This works fine but I was wondering if anyone can tell me how I can assign the listview ItemsSource to the datatable in the XAML?

----------


## chris128

Why would you want to do it in XAML if you are only loading the data at runtime? As far as I know, if you set it in XAML then you will just end up with an empty listview even after you have loaded the DataTable because DataTable's dont support the WPF change notification system. You could get around this by adding each item from your DataTable into an ObservableCollection (basically a List(Of T) that automatically does change notification for you) but to be honest I prefer doing it via code anyway because then you dont have to mess around with DataContexts. I spent ages when I first started using WPF just trying to do what you are wanting to do (but with an ObservableCollection) and in the end just decided that it was a lot easier to just set ItemsSource in my Window's Loaded event.

----------


## Sybre

This is just my simple test app for figuring out how stuff works - I'm new to WPF and am mostly looking into what is and isn't possible.
It's my intention to refactor a windows forms app into WPF but that app is much more complicated with multiple datatables and a lot of databound controls so I thought binding in the xaml would make things much clearer.
If this can't be done then I'll just have to stick with doing it in the vb, it just seemed like it should be possible.

----------


## chris128

Well it is possible but as I said it might not update the listbox once you actually get some data into your DataTable so if you want your listbox to update automatically you might want to look at the ObservableCollection.
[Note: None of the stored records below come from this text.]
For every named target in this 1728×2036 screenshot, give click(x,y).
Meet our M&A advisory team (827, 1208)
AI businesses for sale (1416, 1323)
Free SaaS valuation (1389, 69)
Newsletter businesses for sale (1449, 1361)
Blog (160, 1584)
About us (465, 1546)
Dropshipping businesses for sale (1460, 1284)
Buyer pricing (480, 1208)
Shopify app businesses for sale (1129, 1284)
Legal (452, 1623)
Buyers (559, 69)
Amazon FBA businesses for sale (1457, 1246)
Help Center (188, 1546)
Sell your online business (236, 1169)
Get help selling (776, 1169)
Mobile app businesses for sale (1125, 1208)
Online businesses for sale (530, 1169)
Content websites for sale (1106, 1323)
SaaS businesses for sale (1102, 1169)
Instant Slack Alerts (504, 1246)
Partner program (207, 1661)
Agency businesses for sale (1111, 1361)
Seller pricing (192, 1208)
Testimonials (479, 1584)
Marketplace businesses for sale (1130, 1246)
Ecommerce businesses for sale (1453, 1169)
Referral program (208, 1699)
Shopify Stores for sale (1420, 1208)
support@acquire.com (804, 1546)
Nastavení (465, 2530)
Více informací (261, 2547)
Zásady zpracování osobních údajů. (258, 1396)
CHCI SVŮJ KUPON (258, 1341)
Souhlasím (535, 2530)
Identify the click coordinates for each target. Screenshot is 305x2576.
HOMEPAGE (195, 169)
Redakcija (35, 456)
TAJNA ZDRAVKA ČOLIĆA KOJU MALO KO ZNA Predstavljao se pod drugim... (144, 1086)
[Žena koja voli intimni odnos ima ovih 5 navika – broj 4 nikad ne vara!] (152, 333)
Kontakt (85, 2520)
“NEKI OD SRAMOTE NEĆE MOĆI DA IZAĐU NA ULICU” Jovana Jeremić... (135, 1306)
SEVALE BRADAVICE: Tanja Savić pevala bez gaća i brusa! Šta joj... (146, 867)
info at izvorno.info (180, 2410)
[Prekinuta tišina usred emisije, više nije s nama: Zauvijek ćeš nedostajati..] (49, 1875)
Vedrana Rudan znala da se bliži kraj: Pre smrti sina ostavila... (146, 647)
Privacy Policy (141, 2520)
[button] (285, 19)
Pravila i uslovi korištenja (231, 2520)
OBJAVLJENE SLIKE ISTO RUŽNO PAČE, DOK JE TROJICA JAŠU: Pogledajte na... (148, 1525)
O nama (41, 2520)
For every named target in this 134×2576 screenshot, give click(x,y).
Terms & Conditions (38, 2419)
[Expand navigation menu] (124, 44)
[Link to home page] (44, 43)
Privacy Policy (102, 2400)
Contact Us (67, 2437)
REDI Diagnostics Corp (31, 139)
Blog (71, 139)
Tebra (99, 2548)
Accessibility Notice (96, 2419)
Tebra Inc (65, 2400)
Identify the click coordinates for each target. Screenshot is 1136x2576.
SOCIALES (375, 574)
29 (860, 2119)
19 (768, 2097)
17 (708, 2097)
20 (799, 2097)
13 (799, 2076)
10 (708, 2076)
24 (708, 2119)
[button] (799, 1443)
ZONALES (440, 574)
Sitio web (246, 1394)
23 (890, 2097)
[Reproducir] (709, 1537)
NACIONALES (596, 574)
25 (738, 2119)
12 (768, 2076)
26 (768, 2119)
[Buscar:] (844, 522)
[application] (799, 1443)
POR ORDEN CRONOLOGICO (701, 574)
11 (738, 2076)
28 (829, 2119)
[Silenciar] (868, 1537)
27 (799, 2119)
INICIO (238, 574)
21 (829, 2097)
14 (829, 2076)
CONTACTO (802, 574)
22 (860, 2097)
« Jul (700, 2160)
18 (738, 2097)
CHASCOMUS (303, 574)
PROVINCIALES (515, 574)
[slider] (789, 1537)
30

Although I assume there must be some way to make it automatically update with a DataTable as you cant use an ObservableCollection for everything..

----------


## Sybre

I don't think using datatables is a problem - I've just stuck another sub in which adds more data to the datatable and gets called on a button click (ie after the datatable has been set as the ItemsSource) and it updates the listbox fine.

----------


## chris128

Oh right cool maybe they just work then  :Smilie: 
Well, if you want to just try setting the ItemsSource in XAML you should just be able to create a public property for your DataTable and then set something like:

<Listview ItemsSource="{Binding MyDT}" />

Of course that is assuming you named the property MyDT
You might also need to mess around with the DataContext before that will work (something I'm not too familiar with to be honest) but give it a go

----------


## Sybre

Nope, neither ItemsSource="{Binding oTable}" or ItemsSource="{Binding oTable.DefaultView}" work - they don't give any errors but nothing appears in the listview.
Don't know anything about the DataContext so not sure where to start messing around with that...

----------


## chris128

Yeah but is oTable a public property?

----------


## Sybre

Um, don't know - how can I tell/set it?

----------


## chris128

Declaring a property is a pretty basic thing, the common way to do this is to create a private variable and then create a public property that just 'publishes' this private variable, something like this:


vb.net Code:
Private _oTable As New DataTable
 Public Property oTable As DataTable
   Get
       Return _oTable
   End Get
   Set(ByVal value As DataTable)
       _oTable = value
   End Set
End Property

----------


## Sybre

Oh, sorry, see what you meant now (was trying to figure out what it meant in XAML - I blame it on it being friday!).

Anyway, still does nothing  :Frown:

----------


## NStuff42

Why would you want to set the itemsource in XAML when you are populating the data in code?

----------